Ordained deacon in 1802 by John Buckner, the Bishop of Chichester, and priest in 1803 by George Huntingford, the Bishop of Gloucester, D'Oyly was curate to his father for a few months in 1803, and in 1804 became curate of Wrotham in Kent. From 1806 to 1809 he was moderator in the university of Cambridge, was select preacher in 1809, 1810, and 1811, and proctor in 1808.

In 1813 he was appointed domestic chaplain to Charles Manners-Sutton, the Archbishop of Canterbury. In 1815 he was presented to the vicarage of Hernhill in Kent, but before he came into residence he was appointed, on the death of his father, rector of Buxted. In 1820 he accepted the rectories of Lambeth, Surrey, and of Sundridge, Kent, and held them for the rest of his life. In 1815 he was elected a Fellow of the Royal Society.
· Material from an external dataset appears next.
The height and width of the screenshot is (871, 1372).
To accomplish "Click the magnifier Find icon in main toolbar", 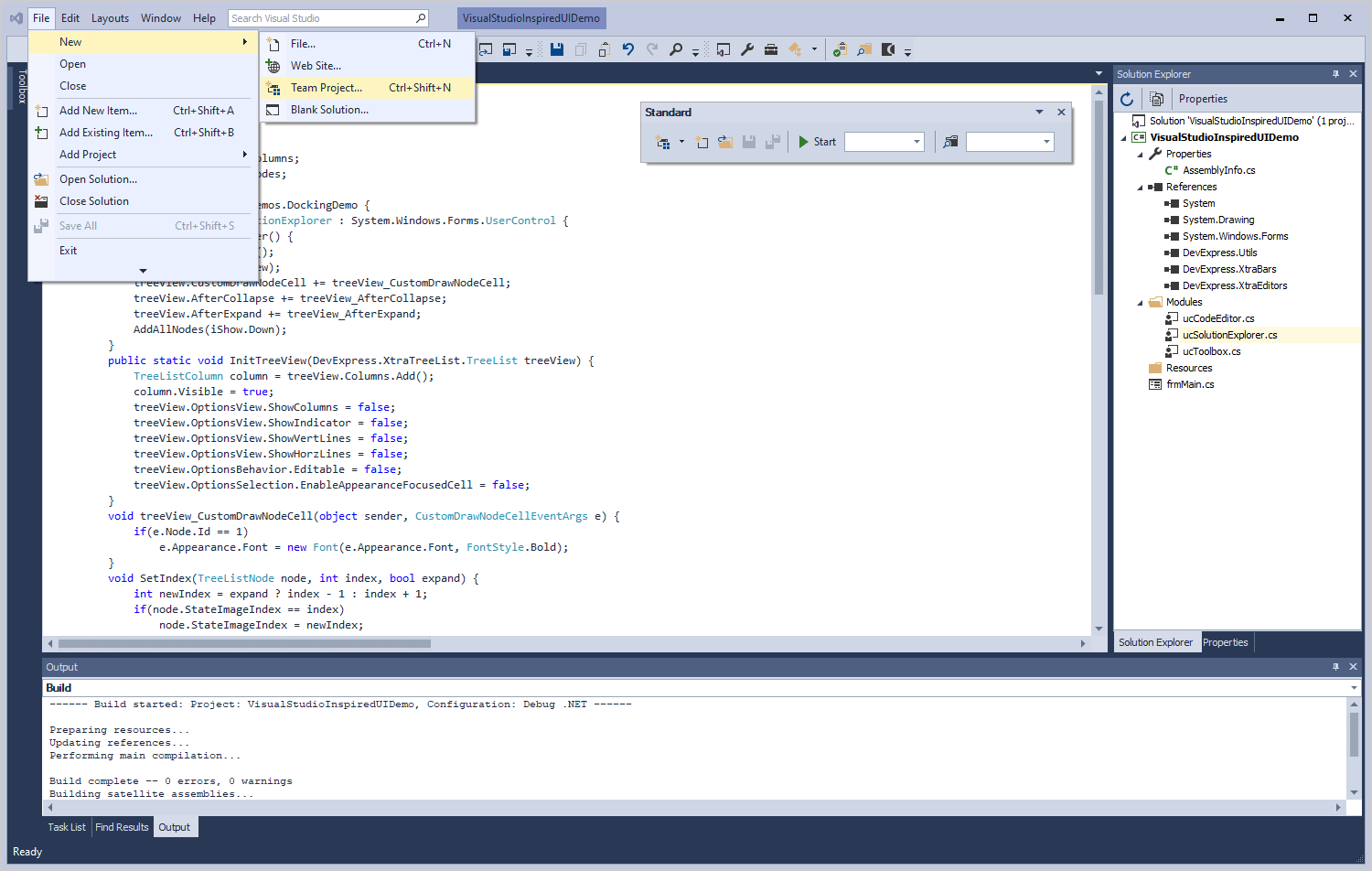I will click(x=676, y=49).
D'Oyly died on 8 January 1846, and was buried in Lambeth Church, where a monument was erected to his memory. He was known in his day as a theologian; he also, as rector of Lambeth, added thirteen places of worship to the parish. He was treasurer to the Society for Promoting Christian Knowledge, a member of the London committee of the Society for the Propagation of the Gospel, and one of the main promoters of the establishment of King's College London.

==Works==
In November 1811, by then BD, D'Oyly was appointed Hulsean Christian advocate, and in that capacity attacked Sir William Drummond's theistic work Œdipus Judaicus in Letters to Sir William Drummond and Remarks on Sir William Drummond's Œdipus Judaicus (1813). During his time at Cambridge he was a contributor to the Quarterly Review (some of his articles are mentioned in the memoir by his son prefixed to an edition of D'Oyly's sermons).

D'Oyly also published:

- Two Discourses preached before the University of Cambridge on the Doctrine of a Particular Providence and Modern Unitarianism (1812);
- an annotated bible, prepared with Richard Mant for the Society for Promoting Christian Knowledge ("D'Oyly and Mant's Bible") (1st edition, 1814, &c.; 2nd edition, 1817; 3rd edition, 1818);
- Life of Archbishop Sancroft, 2 vols. 1821;
- Sermons, chiefly doctrinal, with notes, 1827.

His sermons delivered at St. Mary's, Lambeth, were published in 1847 in two volumes, with a memoir by his son, C. J. D'Oyly. Some of his sermons and letters on ecclesiastical subjects were published separately. His letter against the secular system of education of London University addressed to Sir Robert Peel, and signed "Christianus", was recognised in a resolution of the council of King's College, London (13 February 1846) as "giving the first impulse and direction to public opinion", making D'Oyly "virtually the founder of the college".

==Family==
D'Oyly married Maria Frances, daughter of William Bruere, formerly one of the principal secretaries to the government of India.